I am trying to select data based on several values in the Status column and return it formatted like:

| Number | OrderOpen | OrderCleared |

My query looks like this:

Select 
SetOpen.ID, SetOpen.Num, SetOpen.OrderOpen, SetCleared.OrderCleared
FROM 
(
SELECT
    order_status_hist.ID AS 'ID',
    order_status_hist.Number AS 'Num',
    order_status_hist.datetime AS 'OrderOpen' 
FROM 
    dbo.order_status_hist
WHERE 
    order_status_hist.Status='WO' OR 
    order_status_hist.Status='PO'
) as SetOpen
inner JOIN
(
SELECT
    order_status_hist.ID AS 'ID',
    order_status_hist.Number AS 'Num',
    order_status_hist.datetime AS 'OrderCleared' 
FROM 
    order_status_hist
WHERE 
(
    order_status_hist.Status='C+' OR 
    order_status_hist.Status='S' 
)
) AS SetCleared

ON SetOpen.ID = SetCleared.ID

In my production database there are about 50 values in the status column, and my where statements have 10 'cases' in the first one and 5 in the second one.
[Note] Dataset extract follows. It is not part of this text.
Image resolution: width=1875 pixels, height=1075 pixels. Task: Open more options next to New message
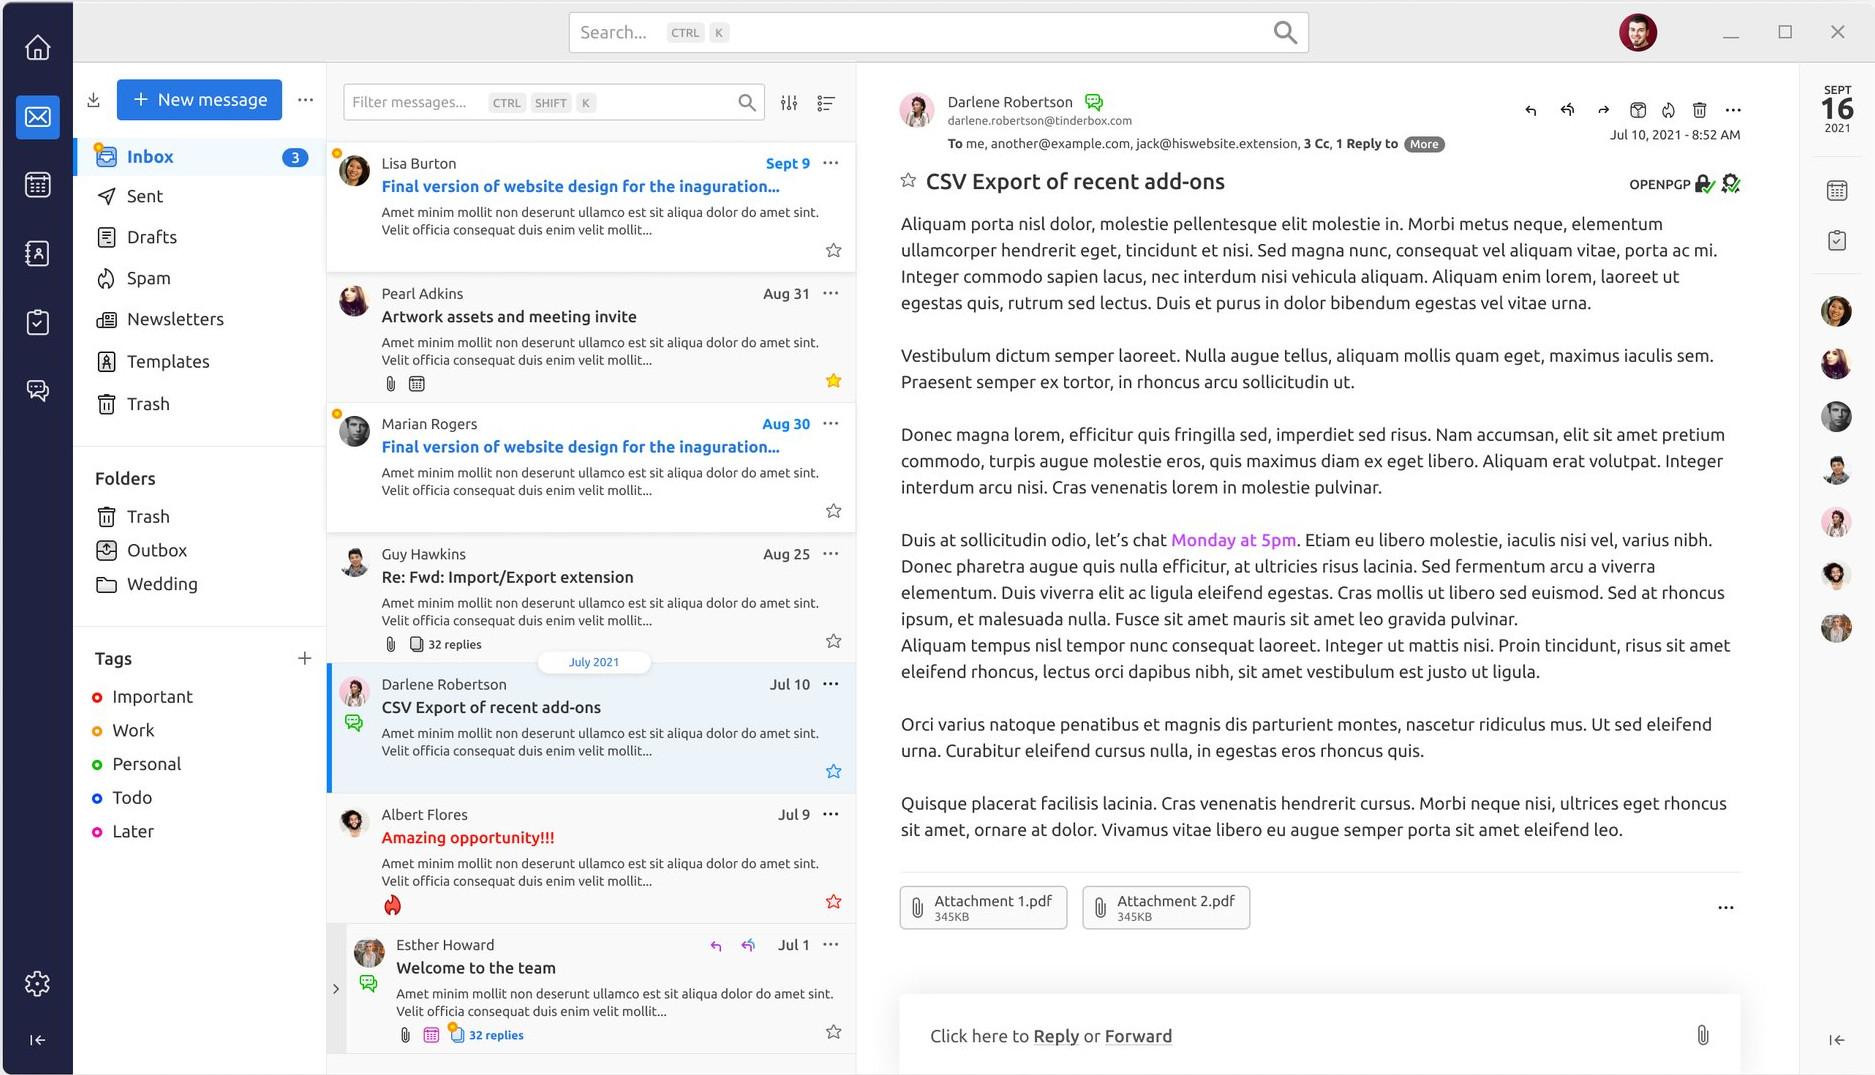click(306, 100)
When I run the production version of this, it takes a VERY long time to complete. The further trouble is, this is really just part of a larger query, I would be joining these results on 'Number' to pull data in more tables.

Best Answer

Given this heap:

CREATE TABLE #foo(Number int, ID tinyint, [DateTime] datetime, [Status] varchar(10));

INSERT #foo(Number,ID,[DateTime],[Status]) VALUES
(50000001, 101, '1/1/2009 0:10', 'PO'),
(50000001, 110, '1/1/2009 0:11', 'PO'),
(50000001, 102, '1/1/2009 0:15', 'PO'),
(50000001, 101, '1/1/2009 0:10', 'PCK'), 
(50000001, 102, '1/1/2009 0:12', 'PCK'), 
(50000001, 110, '1/1/2009 0:12', 'PCK'), 
(50000001, 101, '1/1/2009 0:15', 'C'),
(50000001, 101, '1/1/2009 0:15', 'C+'),
(50000001, 110, '1/1/2009 0:15', 'C'),
(50000001, 110, '1/1/2009 0:15', 'C+'),
(50000001, 102, '1/1/2009 0:15', 'C'),
(50000001, 102, '1/1/2009 0:15', 'C+'),
(50000002, 126, '1/1/2009 0:13', 'WO'),
(50000002, 126, '1/1/2009 0:14', 'PCK'), 
(50000002, 126, '1/1/2009 0:14', 'C'),
(50000002, 126, '1/1/2009 0:14', 'S');

This query drops it from two scans to a single scan, gets rid of a hash match, and shifts most of the cost to a sort:

SELECT
  ID, Num = Number,
  OrderOpen    = MIN(CASE WHEN [Status] IN ('WO','PO') THEN [DateTime] END),
  OrderCleared = MAX(CASE WHEN [Status] IN ('S','C+')  THEN [DateTime] END)
FROM #foo
GROUP BY ID, Number;

This PIVOT is also cheaper, but still has the expensive sort:

SELECT * FROM 
(
  SELECT ID, Number, [DateTime], BetterStatus = CASE 
    WHEN [Status] IN ('WO','PO') THEN 'OrderOpen'
    WHEN [Status] IN ('S', 'C+') THEN 'OrderCleared' END
  FROM #foo
) AS f
PIVOT
(
  MAX([Datetime]) FOR BetterStatus IN ([OrderOpen],[OrderCleared])
) AS p;
GO

However, if we add a computed column and an index:

ALTER TABLE #foo ADD BetterStatus AS CONVERT(varchar(12), 
  ISNULL(CASE WHEN [Status] IN ('WO','PO') THEN 'OrderOpen'
       WHEN [Status] IN ('S','C+')  THEN 'OrderCleared' END, '?'));
GO
CREATE INDEX x ON #foo(Number, ID, [Datetime], BetterStatus);
GO

Then these two queries fare much better (both producing ordered scans without any additional sorting required):

SELECT
  ID, Num = Number,
  OrderOpen    = MIN(CASE [BetterStatus] WHEN 'OrderOpen' THEN [DateTime] END),
  OrderCleared = MAX(CASE [BetterStatus] WHEN 'OrderCleared' THEN [DateTime] END)
FROM #foo
GROUP BY ID, Number;

SELECT ID, Num, OrderOpen, OrderCleared
FROM 
(
  SELECT ID, Num = Number, [DateTime], BetterStatus FROM #foo
) AS f
PIVOT
(
  MAX([Datetime]) FOR BetterStatus IN ([OrderOpen],[OrderCleared])
) AS p;

So, if you don't have supporting indexes and/or can't add computed columns or new indexes, use one of the first two queries, and if you can add these items (or modify existing indexes to achieve the same effect), use one of the latter two.

This isn't exhaustive tuning, of course. Just a kickstart.